# Exercise directions
Present the data lines from the one containing "The height and width of the screenshot is (350, 645)." through the one containing "This screenshot has height=593, width=1200.", inclusive, as a numbered list with blank lines omitted.

Stored data entries:
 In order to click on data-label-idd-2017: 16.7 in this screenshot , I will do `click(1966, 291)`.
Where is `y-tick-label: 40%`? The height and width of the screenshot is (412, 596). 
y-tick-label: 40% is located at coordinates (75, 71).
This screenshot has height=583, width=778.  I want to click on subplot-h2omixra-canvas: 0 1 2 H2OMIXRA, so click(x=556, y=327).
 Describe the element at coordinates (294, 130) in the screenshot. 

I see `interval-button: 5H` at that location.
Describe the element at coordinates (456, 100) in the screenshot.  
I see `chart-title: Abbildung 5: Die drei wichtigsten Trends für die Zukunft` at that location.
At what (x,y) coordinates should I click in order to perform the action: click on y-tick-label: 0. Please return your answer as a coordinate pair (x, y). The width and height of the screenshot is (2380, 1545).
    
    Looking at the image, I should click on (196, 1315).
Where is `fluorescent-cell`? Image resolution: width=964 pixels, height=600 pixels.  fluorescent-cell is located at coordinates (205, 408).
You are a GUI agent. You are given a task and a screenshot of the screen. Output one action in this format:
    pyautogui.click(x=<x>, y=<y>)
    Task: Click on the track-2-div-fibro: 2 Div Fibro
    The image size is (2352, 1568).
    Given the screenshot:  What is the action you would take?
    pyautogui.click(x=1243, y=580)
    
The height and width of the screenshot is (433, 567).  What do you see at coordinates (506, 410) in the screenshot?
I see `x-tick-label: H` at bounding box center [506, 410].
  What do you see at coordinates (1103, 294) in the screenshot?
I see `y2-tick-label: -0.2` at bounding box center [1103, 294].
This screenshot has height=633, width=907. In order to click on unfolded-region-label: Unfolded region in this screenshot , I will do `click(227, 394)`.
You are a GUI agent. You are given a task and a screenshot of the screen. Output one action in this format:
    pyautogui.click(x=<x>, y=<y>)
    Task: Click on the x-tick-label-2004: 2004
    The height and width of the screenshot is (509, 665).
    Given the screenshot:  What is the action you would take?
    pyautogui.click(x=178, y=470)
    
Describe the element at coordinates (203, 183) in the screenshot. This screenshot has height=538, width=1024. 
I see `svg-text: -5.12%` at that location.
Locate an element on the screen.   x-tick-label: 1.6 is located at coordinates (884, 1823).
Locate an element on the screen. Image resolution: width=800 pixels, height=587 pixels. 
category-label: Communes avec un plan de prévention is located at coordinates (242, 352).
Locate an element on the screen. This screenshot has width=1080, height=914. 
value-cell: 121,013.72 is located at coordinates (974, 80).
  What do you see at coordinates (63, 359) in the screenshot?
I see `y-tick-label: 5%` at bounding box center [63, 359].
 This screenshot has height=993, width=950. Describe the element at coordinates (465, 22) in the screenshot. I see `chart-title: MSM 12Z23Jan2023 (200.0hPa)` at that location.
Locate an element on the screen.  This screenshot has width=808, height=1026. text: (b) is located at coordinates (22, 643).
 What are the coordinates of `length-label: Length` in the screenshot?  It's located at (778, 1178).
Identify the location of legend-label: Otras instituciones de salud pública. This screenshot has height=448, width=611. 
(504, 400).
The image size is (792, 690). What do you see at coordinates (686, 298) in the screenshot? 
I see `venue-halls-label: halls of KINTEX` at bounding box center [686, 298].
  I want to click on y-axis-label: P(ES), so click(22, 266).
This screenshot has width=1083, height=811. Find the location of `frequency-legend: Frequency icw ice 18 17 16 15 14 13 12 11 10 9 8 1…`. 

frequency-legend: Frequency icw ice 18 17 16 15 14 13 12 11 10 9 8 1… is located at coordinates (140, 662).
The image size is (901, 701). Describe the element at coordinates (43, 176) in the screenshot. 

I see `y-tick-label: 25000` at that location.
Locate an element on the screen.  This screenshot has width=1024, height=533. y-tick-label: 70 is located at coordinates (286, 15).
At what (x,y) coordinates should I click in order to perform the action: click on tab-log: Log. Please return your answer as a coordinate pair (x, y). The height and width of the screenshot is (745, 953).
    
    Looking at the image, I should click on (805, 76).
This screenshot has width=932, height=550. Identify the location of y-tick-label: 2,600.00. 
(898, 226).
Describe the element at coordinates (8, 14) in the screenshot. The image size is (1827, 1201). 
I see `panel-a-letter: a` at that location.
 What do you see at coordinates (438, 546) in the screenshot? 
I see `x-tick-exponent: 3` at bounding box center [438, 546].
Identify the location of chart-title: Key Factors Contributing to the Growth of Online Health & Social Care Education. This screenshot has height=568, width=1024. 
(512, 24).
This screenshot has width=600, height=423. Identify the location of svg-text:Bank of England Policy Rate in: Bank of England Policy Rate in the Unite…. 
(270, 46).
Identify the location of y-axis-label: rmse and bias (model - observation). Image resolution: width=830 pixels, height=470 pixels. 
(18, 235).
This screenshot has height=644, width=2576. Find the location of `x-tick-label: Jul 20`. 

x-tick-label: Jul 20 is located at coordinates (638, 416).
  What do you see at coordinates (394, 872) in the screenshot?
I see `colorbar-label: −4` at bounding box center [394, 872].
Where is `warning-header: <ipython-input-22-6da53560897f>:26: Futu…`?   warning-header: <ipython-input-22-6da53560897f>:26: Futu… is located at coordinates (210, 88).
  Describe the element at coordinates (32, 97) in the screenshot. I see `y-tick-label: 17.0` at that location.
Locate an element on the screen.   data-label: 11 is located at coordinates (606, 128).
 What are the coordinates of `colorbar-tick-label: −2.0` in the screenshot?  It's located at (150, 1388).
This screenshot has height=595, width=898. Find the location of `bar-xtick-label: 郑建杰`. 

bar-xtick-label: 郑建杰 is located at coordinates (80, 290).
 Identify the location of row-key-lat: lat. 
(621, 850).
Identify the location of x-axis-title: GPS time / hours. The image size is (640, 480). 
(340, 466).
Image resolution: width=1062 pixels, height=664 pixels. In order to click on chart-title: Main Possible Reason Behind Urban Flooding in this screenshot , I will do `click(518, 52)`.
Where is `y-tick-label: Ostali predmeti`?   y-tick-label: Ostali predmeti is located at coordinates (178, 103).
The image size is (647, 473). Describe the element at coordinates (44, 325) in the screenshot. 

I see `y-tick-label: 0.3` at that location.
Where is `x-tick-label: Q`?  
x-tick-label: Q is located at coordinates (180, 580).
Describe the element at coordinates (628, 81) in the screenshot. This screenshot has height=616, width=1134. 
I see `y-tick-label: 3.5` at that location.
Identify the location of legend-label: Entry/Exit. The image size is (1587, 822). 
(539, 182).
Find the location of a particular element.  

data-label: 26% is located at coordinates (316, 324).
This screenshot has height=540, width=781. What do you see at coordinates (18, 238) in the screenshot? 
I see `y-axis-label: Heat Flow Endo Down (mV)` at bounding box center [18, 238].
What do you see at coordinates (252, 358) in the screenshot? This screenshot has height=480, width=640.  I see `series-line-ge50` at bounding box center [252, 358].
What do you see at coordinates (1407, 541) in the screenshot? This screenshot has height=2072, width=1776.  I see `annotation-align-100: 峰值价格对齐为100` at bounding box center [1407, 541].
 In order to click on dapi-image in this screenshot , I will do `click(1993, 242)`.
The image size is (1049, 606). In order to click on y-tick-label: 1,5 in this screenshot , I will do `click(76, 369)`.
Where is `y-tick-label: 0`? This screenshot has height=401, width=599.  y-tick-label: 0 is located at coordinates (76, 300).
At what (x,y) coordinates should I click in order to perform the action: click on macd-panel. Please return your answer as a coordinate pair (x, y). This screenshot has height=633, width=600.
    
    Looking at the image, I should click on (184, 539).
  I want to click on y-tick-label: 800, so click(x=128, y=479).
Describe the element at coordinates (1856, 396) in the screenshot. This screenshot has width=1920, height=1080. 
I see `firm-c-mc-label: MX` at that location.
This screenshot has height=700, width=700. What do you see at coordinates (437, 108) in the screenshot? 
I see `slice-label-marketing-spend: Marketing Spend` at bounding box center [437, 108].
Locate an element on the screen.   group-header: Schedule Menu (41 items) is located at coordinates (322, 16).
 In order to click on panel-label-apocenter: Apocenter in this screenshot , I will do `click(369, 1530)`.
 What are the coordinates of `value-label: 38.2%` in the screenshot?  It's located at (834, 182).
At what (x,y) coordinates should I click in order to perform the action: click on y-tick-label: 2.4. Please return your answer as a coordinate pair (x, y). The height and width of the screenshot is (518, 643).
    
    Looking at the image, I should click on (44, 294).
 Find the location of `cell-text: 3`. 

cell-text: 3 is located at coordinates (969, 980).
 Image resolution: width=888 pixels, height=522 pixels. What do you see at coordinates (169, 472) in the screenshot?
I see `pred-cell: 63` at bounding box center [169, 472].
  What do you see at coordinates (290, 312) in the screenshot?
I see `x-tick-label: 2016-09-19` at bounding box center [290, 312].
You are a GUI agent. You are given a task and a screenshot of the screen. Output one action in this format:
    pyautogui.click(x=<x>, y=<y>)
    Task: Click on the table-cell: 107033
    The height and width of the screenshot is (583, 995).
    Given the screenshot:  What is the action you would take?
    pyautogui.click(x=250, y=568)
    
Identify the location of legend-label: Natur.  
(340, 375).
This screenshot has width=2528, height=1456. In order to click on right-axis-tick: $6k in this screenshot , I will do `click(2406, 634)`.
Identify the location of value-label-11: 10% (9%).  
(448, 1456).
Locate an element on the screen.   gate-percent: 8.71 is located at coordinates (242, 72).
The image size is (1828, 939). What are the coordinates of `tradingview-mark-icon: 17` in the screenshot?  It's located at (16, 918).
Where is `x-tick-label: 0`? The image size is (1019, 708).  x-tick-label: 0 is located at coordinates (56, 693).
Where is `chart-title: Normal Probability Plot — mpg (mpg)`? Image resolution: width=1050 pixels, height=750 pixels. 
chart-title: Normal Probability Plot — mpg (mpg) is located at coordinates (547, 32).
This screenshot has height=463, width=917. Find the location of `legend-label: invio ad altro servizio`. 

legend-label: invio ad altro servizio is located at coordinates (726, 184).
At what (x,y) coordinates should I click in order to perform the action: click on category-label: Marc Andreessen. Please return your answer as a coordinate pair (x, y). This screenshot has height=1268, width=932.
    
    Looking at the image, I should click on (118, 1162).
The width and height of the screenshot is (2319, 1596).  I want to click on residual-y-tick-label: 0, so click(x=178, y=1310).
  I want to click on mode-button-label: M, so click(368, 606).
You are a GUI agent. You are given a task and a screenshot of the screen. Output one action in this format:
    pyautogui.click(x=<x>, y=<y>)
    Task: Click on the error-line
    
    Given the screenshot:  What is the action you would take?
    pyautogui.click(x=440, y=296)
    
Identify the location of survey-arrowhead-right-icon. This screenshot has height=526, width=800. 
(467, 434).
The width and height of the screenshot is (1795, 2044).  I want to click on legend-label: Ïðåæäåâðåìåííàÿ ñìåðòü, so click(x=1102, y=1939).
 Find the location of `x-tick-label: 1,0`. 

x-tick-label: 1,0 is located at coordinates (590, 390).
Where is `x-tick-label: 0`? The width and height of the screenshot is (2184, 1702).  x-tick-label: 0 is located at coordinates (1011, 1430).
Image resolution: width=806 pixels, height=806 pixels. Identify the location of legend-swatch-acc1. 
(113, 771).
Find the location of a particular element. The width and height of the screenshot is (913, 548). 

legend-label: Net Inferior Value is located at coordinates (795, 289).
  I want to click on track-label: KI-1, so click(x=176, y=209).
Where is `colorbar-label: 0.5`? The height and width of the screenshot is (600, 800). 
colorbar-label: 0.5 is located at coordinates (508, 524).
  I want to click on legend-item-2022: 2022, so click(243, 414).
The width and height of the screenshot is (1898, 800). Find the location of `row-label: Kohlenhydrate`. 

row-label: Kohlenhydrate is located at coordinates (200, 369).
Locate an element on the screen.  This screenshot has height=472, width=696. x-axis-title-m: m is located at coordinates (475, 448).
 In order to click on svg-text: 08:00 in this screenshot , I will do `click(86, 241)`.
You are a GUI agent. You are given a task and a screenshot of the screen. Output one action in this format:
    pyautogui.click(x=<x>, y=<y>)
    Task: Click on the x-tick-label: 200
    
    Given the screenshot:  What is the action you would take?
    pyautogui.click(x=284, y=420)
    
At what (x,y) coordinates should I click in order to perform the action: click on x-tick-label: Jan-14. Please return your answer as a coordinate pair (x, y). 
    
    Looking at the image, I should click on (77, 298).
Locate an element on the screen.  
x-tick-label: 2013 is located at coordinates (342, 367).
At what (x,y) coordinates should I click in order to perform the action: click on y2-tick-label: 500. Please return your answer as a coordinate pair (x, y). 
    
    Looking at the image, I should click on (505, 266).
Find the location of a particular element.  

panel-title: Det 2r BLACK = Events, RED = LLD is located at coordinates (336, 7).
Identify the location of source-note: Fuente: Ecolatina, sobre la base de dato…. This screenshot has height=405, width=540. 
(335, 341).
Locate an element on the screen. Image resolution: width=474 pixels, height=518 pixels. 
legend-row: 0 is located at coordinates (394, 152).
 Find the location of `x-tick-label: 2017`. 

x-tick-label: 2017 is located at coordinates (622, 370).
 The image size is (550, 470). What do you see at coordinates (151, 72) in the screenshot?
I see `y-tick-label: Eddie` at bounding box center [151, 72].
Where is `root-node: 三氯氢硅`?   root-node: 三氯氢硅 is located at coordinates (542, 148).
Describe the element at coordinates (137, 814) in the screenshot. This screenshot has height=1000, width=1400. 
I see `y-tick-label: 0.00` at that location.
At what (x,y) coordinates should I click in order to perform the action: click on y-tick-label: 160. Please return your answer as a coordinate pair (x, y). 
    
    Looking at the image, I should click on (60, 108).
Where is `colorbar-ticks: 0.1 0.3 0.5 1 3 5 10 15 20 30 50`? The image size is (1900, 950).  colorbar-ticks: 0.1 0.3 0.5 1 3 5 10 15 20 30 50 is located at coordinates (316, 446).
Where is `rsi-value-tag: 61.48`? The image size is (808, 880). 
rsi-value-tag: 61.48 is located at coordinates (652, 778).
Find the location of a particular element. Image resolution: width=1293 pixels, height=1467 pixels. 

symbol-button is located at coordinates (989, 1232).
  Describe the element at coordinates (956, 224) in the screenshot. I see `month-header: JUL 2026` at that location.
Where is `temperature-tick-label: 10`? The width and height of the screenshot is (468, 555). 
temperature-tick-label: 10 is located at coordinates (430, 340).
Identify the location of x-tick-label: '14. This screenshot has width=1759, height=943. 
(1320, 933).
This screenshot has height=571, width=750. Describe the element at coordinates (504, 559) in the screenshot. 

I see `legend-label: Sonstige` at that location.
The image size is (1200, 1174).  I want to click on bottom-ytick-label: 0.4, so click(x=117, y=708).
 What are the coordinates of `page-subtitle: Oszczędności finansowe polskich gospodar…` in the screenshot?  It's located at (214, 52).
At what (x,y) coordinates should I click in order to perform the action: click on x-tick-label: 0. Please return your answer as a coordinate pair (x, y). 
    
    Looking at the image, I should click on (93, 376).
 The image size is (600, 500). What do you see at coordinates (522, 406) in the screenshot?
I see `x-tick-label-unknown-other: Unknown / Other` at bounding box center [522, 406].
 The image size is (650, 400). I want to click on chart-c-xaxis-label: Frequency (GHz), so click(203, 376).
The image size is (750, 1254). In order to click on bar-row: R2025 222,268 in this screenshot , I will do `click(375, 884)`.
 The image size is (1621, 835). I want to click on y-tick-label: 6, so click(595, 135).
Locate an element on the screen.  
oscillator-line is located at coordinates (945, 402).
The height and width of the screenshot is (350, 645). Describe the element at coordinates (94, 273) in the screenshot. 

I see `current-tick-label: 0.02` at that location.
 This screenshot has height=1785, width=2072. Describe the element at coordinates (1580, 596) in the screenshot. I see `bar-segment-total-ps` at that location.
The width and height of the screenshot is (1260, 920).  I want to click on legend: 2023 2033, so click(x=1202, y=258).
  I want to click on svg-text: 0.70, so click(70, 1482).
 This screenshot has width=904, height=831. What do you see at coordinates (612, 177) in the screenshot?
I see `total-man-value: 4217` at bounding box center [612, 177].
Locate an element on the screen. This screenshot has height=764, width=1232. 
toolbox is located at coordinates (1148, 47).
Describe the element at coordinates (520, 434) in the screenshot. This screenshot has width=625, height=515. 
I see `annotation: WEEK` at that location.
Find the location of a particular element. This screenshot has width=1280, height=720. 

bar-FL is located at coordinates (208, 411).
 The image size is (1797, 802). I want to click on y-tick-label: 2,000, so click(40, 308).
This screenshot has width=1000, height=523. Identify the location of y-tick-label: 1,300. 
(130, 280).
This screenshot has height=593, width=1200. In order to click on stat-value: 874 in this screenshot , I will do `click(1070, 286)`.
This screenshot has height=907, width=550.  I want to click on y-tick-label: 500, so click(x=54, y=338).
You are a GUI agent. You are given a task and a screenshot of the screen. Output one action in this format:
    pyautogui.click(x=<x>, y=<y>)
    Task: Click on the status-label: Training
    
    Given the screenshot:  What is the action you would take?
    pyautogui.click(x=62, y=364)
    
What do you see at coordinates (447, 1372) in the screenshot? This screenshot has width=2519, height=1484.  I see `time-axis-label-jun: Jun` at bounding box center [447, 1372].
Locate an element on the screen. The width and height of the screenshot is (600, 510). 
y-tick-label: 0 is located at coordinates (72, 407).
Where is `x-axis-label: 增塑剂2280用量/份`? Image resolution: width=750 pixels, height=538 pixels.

# Solution to this exercise
1. The height and width of the screenshot is (350, 645). Describe the element at coordinates (94, 273) in the screenshot. 
2. I see `current-tick-label: 0.02` at that location.
3.  This screenshot has height=1785, width=2072. Describe the element at coordinates (1580, 596) in the screenshot. I see `bar-segment-total-ps` at that location.
4. The width and height of the screenshot is (1260, 920).  I want to click on legend: 2023 2033, so click(x=1202, y=258).
5.   I want to click on svg-text: 0.70, so click(70, 1482).
6.  This screenshot has width=904, height=831. What do you see at coordinates (612, 177) in the screenshot?
7. I see `total-man-value: 4217` at bounding box center [612, 177].
8. Locate an element on the screen. This screenshot has height=764, width=1232. 
9. toolbox is located at coordinates (1148, 47).
10. Describe the element at coordinates (520, 434) in the screenshot. This screenshot has width=625, height=515. 
11. I see `annotation: WEEK` at that location.
12. Find the location of a particular element. This screenshot has width=1280, height=720. 
13. bar-FL is located at coordinates (208, 411).
14.  The image size is (1797, 802). I want to click on y-tick-label: 2,000, so click(40, 308).
15. This screenshot has width=1000, height=523. Identify the location of y-tick-label: 1,300. 
16. (130, 280).
17. This screenshot has height=593, width=1200. In order to click on stat-value: 874 in this screenshot , I will do `click(1070, 286)`.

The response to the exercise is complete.